Tim wrote:

>You'd think (you'd wish) they'd get snared by the original release not
>being "fit for purpose" being against several laws that obligated them
>to providing something that was, and didn't let them weasel out after
>some arbitrary time limit.
>
>We have such laws about real products.  You buy a hammer, it has to do
>what a hammer is supposed to do, and last for a reasonable time for
>that product at its price.
>
>Similarly, if you buy a database, you ought to be able to expect to do
>what a database is supposed to do, and work according to its
>instructions...
>
>But if you actually try to pin a supplier down to the laws regarding
>faulty products, even when it's demonstrably failing right there in
>front of you, them, and witnesses, some companies fight tooth and nail
>and blatantly break the law to escape their responsibilities.
>
>Unfortunately everyone's got used to bad software, and computer
>hardware, and nobody throws it back at their retailer for a refund.  If
>everyone returned dud computing products the same way that they
>wouldn't accept a dishwasher that didn't work, they'd actually have to
>release properly working products to stay in business.
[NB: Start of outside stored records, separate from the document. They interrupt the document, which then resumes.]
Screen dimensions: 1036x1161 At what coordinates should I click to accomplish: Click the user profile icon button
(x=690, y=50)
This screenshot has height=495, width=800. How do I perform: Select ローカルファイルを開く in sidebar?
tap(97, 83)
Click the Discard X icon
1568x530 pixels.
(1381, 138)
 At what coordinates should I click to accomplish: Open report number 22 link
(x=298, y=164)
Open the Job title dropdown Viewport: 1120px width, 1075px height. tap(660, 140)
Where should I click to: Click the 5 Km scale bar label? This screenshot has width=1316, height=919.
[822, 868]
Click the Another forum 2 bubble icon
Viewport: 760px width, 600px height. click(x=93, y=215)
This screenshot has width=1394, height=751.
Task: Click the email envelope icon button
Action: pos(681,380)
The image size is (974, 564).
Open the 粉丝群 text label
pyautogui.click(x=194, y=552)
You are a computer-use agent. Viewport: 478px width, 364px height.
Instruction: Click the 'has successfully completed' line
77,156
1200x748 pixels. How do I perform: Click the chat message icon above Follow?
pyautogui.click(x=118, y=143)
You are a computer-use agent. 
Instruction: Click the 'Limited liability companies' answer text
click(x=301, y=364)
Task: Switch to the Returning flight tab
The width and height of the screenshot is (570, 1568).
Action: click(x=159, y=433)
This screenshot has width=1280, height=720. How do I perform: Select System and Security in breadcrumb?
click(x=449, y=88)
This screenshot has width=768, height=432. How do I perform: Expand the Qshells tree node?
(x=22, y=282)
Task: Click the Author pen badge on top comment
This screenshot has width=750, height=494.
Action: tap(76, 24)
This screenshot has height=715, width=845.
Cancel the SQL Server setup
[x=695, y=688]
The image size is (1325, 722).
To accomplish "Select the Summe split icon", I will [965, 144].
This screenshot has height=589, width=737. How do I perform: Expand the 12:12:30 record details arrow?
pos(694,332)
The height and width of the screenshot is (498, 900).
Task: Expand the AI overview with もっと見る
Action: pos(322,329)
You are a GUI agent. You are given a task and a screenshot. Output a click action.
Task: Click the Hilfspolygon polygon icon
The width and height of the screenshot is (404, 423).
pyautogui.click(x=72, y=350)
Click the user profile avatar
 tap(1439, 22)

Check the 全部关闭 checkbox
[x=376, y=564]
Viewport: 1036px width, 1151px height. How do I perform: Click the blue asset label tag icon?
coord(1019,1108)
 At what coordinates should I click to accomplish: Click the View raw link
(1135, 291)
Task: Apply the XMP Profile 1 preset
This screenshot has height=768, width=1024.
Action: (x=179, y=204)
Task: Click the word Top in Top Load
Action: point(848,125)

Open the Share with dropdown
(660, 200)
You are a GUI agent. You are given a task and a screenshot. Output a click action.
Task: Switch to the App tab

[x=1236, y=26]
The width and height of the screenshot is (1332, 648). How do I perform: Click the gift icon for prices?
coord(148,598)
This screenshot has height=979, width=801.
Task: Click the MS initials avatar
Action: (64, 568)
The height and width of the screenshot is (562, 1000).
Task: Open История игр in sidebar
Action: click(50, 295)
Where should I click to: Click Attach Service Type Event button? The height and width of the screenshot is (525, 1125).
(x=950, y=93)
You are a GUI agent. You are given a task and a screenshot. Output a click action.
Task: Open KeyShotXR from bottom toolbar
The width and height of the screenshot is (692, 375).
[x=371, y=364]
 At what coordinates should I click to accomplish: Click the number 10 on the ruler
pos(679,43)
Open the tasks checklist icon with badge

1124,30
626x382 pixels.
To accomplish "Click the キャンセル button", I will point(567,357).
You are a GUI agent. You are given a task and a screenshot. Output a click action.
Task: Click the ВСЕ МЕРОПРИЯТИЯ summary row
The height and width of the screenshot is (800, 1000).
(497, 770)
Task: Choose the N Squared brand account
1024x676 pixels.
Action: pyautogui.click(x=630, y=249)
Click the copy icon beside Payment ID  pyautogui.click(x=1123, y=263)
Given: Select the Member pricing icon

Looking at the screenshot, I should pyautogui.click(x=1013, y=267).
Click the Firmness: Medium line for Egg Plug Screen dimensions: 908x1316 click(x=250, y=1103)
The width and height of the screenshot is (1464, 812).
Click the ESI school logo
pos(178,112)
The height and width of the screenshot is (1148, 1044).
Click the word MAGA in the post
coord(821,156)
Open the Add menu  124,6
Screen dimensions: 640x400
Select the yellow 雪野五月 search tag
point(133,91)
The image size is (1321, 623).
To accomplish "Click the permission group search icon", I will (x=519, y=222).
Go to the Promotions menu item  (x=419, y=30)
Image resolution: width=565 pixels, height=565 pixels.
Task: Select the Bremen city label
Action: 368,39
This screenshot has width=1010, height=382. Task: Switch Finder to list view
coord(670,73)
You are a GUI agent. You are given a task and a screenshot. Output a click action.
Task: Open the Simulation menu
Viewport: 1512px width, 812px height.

The difficulty comes in defining "what {it} is supposed to do". If I
buy an IC measuring less than 0.2 cm2, I get (or can get) hundreds of
pages of documentation on what it does and does not do, exactly how it
does those things, and test results. If I buy a piece of software as
complex as a database, I get something called "getting started" and
that's it. How can you prove they didn't do what they promised when
they never really promised anything?
-- 
         Dave Close, Compata, Irvine CA       +1 714 434 7359
       d...@compata.com              dhcl...@alumni.caltech.edu
"Being in politics is like being a football coach. You have to be smart
enough to understand the game, and dumb enough to think it's important."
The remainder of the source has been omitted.